Final ratification as an examiner would depend on satisfactorily completing examination training. Should an examiner not be selected in spite of completing a training programme, it is essential that this can be justified. An area that merits further evaluation is allowing middle grade doctors such as specialist registrars (SpRs) to nominate and serve as referees for consultants who are potential candidates for the post of examiner. SpRs have been shown to have considerable insight into the components of both clinical competence and good training.28
COMPONENTS OF A TRAINING PROGRAMME
The components of a formal training programme have yet to be determined but should be based on the principles discussed above.
An indicative (not exhaustive) list of areas to be covered might include:
Principles of assessment
Ethics, accountability, discrimination, fairness
Understanding cultural differences and expectations
Handling different learning and working styles in candidates
Planning and running structured medical examinations
Giving feedback (for counselling)
Revision on clinical examination skills (what to look for and what to ask)
Role play (by examiner trainees) and feedback (videoed sessions)
Observation of actual examiners by experienced supernumerary examiners for an exchange of ideas and approaches and a refinement of content and style of questioning6
Assessment of clinical reasoning and clinical decision making
Critique of videoed clinical examinations and evaluation of candidates’ performance
Final assessment of examiners skills.
The final elements of selection and training need collaboration between clinicians and those with educational experience. Training of examiners is a necessary but not a sufficient condition for the conduct of examinations. Hospital Trusts will have to commit to providing protected time for courses and assist with hosting of examinations, and additional research will have to be conducted to assess whether what has been learnt is applied in regulatory assessments.29 Examiners must be seen to be transparent in decision making in order to ensure fairness.30
AREAS FOR FURTHER RESEARCH
Reliability and validity: Further studies are needed to continue to establish reliability of postgraduate examinations. It is necessary to discover what reliability indicators are intended to measure and what conclusions can be claimed from their use. The use of generalisability to determine reliability of existing examinations would allow the sources of error contributing most to the overall error to be determined. Training of examiners and any subsequent modification of the examinations could be targeted at those sources of error contributing most to the overall error of measurement. Further work on all aspects of validity is important. There is some evidence to suggest that measurement of face validity has proved feasible and valuable and will assist in the further development of RCPCH examinations themselves,33 with obvious implications for relevance in examiner training.

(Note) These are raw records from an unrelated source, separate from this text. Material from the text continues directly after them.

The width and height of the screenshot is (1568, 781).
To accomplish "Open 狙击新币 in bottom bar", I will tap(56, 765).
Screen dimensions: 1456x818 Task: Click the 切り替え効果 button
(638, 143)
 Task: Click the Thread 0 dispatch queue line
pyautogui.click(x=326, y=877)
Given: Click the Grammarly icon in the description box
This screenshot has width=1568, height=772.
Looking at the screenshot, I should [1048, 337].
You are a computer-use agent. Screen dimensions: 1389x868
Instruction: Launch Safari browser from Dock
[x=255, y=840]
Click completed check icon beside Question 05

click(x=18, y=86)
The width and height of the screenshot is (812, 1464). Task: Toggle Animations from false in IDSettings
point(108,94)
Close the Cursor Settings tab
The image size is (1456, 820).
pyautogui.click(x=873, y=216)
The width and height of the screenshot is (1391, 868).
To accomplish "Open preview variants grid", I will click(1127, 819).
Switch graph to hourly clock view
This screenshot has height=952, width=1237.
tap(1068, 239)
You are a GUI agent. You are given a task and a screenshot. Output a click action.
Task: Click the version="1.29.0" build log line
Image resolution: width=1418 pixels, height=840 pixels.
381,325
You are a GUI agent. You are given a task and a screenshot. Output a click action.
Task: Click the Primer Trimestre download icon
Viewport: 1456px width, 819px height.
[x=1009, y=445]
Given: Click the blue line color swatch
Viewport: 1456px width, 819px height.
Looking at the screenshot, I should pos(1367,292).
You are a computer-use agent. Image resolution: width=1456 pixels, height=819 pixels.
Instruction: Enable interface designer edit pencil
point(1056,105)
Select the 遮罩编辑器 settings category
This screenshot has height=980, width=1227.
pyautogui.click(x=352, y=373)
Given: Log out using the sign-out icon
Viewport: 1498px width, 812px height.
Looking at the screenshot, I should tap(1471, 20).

Further exploration of the variation in marking among current examiners: The effects of examiners’ gender, experience, academic rank, regional affiliation, and country of qualification on examiner behaviour have been studied and have proved useful in eliminating deviant patterns of grading and presenting candidates with a balanced panel of examiners, in addition to improving the standardisation of content.22 Factors influencing examiner behaviour in College examinations could be investigated.
Evaluation of the training programme envisioned here: The training programme for examiners should be evaluated periodically so that it can continue to be fine tuned and updated. Data collection and analysis should focus on outcome measures such as examiners’ views on the training process, candidates’ confidence in the MRCPCH examination for fairness, and educationalists’ analysis of changes in validity and reliability.
The training of examiners is an essential component of a process to ensure validity and reliability in UK paediatric clinical examinations. It is crucial, however, that training is rigorous, evidence based, contains formative and summative assessment of examiners, is regularly evaluated, and has a defined curriculum directed towards achieving the required competencies of examiners.